##### Text excerpt #####

However, what happened in other cases (at least, in the DoH case) is that the people that had to choose whether to embrace what the IETF had done were the same ones that had worked in the IETF to get the protocol released, so of course they chose to adopt it. 

The problem was rather that, while this decision had significant policy implications, that set of people was pretty small and partial in comparison to the set of people that would be affected by the policy implications. So, seen from outside the IETF, this was exactly a case of a few people exploiting their position - not a political power position, but a corporate/technical power position - to impose their desired policy and values onto everyone else, which ironically is what the IETF claims to reject in principle.

Of course the IETF can then claim that, when these people decided to implement the protocol in a way that could disrupt lots of stuff for lots of other people, they were not wearing their IETF hat, but their own employer's hat... but this is just going to upset the rest of the world even more, as it looks like a cheap excuse for not taking responsibility.

So, documents like RFC 7258 are a strong, unilateral policy decision, and claiming that "we just write them, then people are free to follow them or not" is not going to fly.

#####

What to work on
• 1. List every abbreviation in the commentary on the IETF.
• 2. Return the passage of the commentary on the IETF word for word, beginning at the words "Of course the IETF" and stopping after the words "not taking responsibility.".
The entries after this point come from a different source.

##### Records #####

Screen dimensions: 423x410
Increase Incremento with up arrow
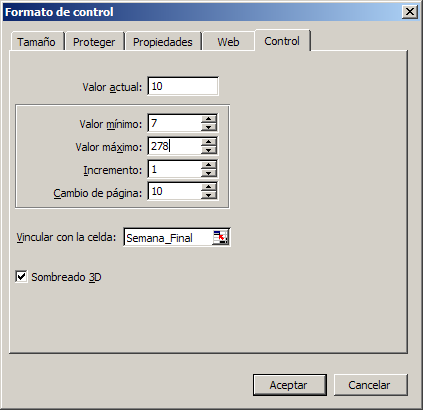pos(209,165)
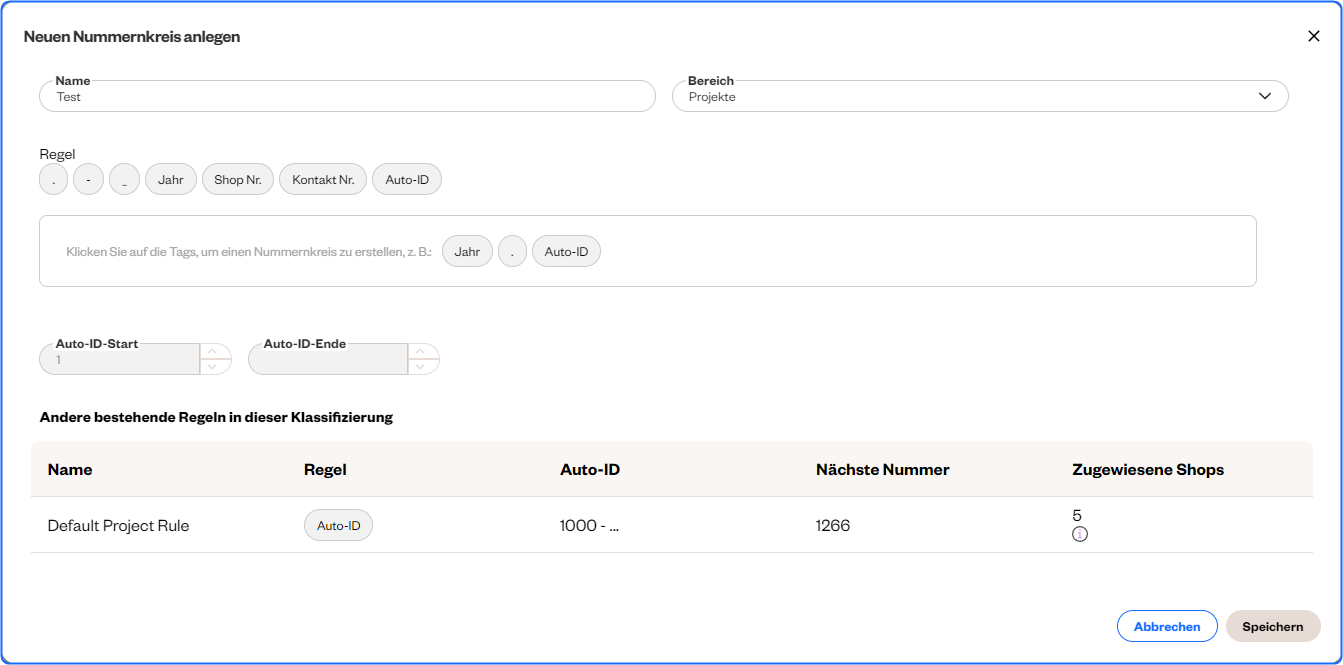Click the Nächste Nummer column header

[882, 469]
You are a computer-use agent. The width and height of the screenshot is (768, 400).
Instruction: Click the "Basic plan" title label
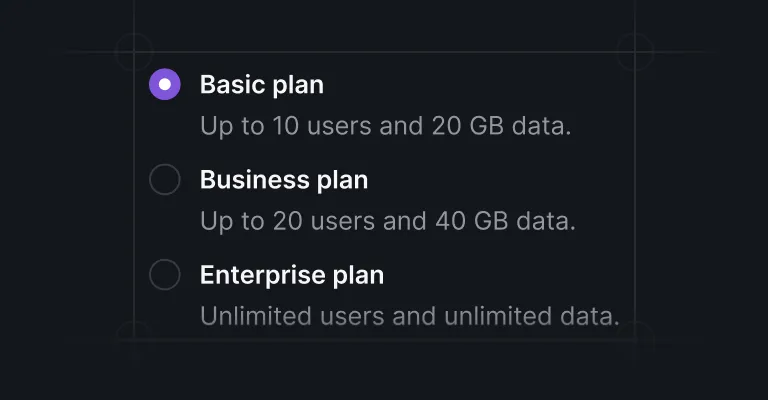(x=262, y=85)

#####

Results
• 1. IETF, DoH, RFC

• 2.
Of course the IETF can then claim that, when these people decided to implement the protocol in a way that could disrupt lots of stuff for lots of other people, they were not wearing their IETF hat, but their own employer's hat... but this is just going to upset the rest of the world even more, as it looks like a cheap excuse for not taking responsibility.